In March 1999, Walsh appeared as the lead author of an article in the New England Journal of Medicine that reported detailed results from the study that had compared AmBisome with amphotericin. The article said the drug dosages were "deliberated upon and adopted by consensus of the investigators" who conducted the study.
Physician-researchers from Germany questioned the design of the study in a letter to the journal seven months later.
"We think that the design of this randomized trial was not adequate because the dose of conventional amphotericin B (0.6 mg per kilogram of body weight per day) that was used does not reflect widely used standards of care," wrote Drs. Thomas Fischer, Gudula Heussel and Christoph Huber of Johannes Gutenberg University. "Most institutions in Europe and the United States would agree that treatment of this patient population requires a dose of at least 1 mg."
The physicians said it seemed "very likely" that if Walsh and his collaborators had used a "normal," higher dose of conventional amphotericin, fewer patients who took that drug would have had fungal infections emerge or progress. (Fischer declined to be interviewed for this article; he said by e-mail that AmBisome had proved to be a useful drug.)
Skepticism about the dose of conventional amphotericin used by Walsh also was reflected in a 2001 medical reference book issued by the British Society for Haematology and other groups. The authors said that conventional amphotericin had been given to similar patients in Europe at doses up to twice as high as in the study that Walsh helped lead.
The lower dose, the authors wrote, "may bias the results in the favour of AmBisome" and "could entirely explain the differences observed."
Fujisawa had agreed to allow doctors conducting the study to double the dose of either drug, depending on patients' conditions. But doctors ultimately increased the dose for 17% of the patients who took amphotericin -- while doses were increased for 34% of the patients who took AmBisome. The New England Journal of Medicine report cowritten by Walsh described the study as "blinded," so that neither the doctors nor their patients were supposed to know which of the two drugs was being administered.
Walsh and two colleagues, in a reply published by the journal, said the dose of amphotericin reflected "the standards of care" at the participating research centers. Walsh also suggested that the toxicity of amphotericin had prevented the administration of "appropriate doses" to some patients.
The three officials who wrote to The Times on Walsh's behalf, including Robert H. Wiltrout, a research director at the National Cancer Institute, defended the dose of conventional amphotericin.
"There is no rational motivation for an investigator or sponsoring company to design a trial with a control arm that is not standard of care," wrote Wiltrout, along with Drs.

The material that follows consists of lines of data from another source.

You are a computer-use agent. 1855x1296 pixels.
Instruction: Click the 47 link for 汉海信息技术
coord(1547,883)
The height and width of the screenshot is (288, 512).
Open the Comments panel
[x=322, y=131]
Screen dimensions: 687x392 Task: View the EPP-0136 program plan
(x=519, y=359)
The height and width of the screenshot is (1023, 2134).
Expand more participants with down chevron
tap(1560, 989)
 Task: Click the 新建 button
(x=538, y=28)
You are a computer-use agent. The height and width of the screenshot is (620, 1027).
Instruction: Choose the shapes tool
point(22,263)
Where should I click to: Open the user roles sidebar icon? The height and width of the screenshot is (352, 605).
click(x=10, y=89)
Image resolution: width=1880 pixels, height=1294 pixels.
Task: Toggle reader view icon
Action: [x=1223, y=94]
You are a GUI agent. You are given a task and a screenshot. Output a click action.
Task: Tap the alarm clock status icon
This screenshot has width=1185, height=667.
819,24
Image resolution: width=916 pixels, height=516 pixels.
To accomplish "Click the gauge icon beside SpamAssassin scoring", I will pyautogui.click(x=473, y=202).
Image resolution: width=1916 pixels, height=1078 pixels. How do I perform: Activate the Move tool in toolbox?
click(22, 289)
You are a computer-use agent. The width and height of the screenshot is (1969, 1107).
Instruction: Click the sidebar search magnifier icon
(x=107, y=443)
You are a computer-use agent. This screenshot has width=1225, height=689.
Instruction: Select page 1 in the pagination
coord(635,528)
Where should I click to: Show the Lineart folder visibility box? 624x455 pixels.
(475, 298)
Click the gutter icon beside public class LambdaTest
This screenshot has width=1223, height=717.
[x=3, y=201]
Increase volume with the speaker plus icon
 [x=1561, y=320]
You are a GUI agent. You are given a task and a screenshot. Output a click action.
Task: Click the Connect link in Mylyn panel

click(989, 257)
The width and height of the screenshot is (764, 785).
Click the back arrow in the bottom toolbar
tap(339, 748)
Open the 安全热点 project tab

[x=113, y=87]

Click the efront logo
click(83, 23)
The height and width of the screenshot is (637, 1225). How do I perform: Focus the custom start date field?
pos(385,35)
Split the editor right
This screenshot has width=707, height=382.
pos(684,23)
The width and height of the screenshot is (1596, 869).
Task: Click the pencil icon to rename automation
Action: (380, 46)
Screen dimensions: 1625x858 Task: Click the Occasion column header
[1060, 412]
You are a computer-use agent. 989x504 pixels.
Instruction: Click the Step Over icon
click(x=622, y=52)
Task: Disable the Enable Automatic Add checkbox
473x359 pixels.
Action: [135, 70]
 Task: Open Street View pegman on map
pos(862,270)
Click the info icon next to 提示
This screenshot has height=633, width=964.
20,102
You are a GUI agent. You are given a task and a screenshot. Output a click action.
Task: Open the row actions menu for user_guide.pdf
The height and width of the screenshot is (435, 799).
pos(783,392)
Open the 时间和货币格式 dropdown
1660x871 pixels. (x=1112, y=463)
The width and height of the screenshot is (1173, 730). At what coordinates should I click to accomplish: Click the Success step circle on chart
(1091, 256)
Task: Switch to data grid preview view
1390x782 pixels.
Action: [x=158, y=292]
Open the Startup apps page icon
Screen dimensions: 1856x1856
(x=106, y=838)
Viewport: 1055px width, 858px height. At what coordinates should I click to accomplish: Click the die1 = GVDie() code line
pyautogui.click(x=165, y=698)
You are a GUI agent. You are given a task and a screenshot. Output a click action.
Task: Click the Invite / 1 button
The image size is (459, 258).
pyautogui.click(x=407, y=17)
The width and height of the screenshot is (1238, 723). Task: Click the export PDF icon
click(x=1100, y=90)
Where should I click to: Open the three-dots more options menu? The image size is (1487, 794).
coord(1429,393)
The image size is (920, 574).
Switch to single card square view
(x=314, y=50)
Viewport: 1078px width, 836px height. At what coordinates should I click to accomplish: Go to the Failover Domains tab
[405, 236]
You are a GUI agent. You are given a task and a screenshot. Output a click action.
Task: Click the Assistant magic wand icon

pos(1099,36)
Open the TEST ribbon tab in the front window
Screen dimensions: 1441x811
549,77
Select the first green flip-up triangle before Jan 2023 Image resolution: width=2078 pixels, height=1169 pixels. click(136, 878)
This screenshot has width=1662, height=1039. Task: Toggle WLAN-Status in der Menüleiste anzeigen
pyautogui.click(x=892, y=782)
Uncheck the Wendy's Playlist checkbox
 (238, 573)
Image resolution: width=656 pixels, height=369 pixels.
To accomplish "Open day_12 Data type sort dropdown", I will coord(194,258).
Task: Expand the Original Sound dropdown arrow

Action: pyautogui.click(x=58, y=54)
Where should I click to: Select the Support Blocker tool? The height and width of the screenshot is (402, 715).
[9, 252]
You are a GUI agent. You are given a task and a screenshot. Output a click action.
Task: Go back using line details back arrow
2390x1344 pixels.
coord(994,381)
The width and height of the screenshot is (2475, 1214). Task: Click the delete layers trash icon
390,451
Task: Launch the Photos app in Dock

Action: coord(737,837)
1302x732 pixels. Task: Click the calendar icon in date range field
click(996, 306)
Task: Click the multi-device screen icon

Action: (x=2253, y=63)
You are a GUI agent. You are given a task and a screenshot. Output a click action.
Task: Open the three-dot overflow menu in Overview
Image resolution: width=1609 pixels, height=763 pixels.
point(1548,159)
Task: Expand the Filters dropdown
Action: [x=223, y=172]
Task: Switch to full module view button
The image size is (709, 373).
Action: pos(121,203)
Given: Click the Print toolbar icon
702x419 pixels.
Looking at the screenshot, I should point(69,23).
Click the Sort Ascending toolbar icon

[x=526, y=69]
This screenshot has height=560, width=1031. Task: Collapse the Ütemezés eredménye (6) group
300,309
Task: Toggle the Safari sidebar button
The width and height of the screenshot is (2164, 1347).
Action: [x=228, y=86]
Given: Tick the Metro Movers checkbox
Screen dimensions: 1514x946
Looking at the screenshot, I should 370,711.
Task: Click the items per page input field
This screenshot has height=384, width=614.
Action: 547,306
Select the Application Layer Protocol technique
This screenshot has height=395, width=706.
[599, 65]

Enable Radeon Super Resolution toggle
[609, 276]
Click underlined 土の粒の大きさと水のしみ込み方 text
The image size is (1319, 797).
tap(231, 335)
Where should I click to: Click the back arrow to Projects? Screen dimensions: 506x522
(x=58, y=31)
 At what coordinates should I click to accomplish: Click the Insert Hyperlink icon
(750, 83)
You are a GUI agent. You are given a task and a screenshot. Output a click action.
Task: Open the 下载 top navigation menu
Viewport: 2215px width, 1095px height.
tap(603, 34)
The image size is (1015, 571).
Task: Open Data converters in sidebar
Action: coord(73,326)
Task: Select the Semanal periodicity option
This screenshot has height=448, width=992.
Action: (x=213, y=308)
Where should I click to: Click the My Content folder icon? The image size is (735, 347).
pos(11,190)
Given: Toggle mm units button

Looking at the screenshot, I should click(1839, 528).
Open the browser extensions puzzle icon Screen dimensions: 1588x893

Lee J. Helman and Frank Balis of the National Cancer Institute.
As Walsh defended his study in the New England Journal of Medicine, he was helping write new medical-practice guidelines suggesting far higher doses for some patients.
In a paper submitted for publication in October 1999, Walsh and other authors said that, following prompt and aggressive evaluations of the patients, doctors should consider "maximum tolerated doses" of conventional amphotericin if aspergillus infection, specifically, was suspected. They defined those doses as 1 to 1.5 milligrams per kilogram of body weight, daily.
Standing With Merck
By 1999, Walsh was collaborating with Merck & Co., on its new antifungal drug, Cancidas. One Wall Street firm predicted that Cancidas could generate annual sales of $330 million. But first Merck needed FDA approval.
AmBisome, the same drug that Walsh had just helped guide to FDA approval, was picked as the comparator.
Merck paid for the study. Walsh designed it in collaboration with Merck and one other researcher, who received fees from Merck. The initial dose selected for AmBisome -- 3 milligrams per kilogram of body weight, daily -- was the same as in the earlier study.
In a statement delivered to The Times last week, Walsh said "there was and is no evidence" that higher dosages of AmBisome would offer better effectiveness.
Previously, Walsh supported higher doses of AmBisome for patients with aspergillus.
At the 1997 conference in Toronto, Walsh said that a lower dose might suffice for a yeast-type infection. But for aspergillus or for other mold infections that resist treatment, he said, "I would submit that we probably should be using more.... There are good experimental data to show that more is better."
When choosing a dose, Walsh added, "I think it depends on what disease one is treating.''
At a September 1999 conference in San Francisco, Walsh, along with Fujisawa's medical director and several other scientists, described having used AmBisome doses from 7.5 to 15 milligrams per kilogram of body weight per day in patients with possible, probable and proven infections.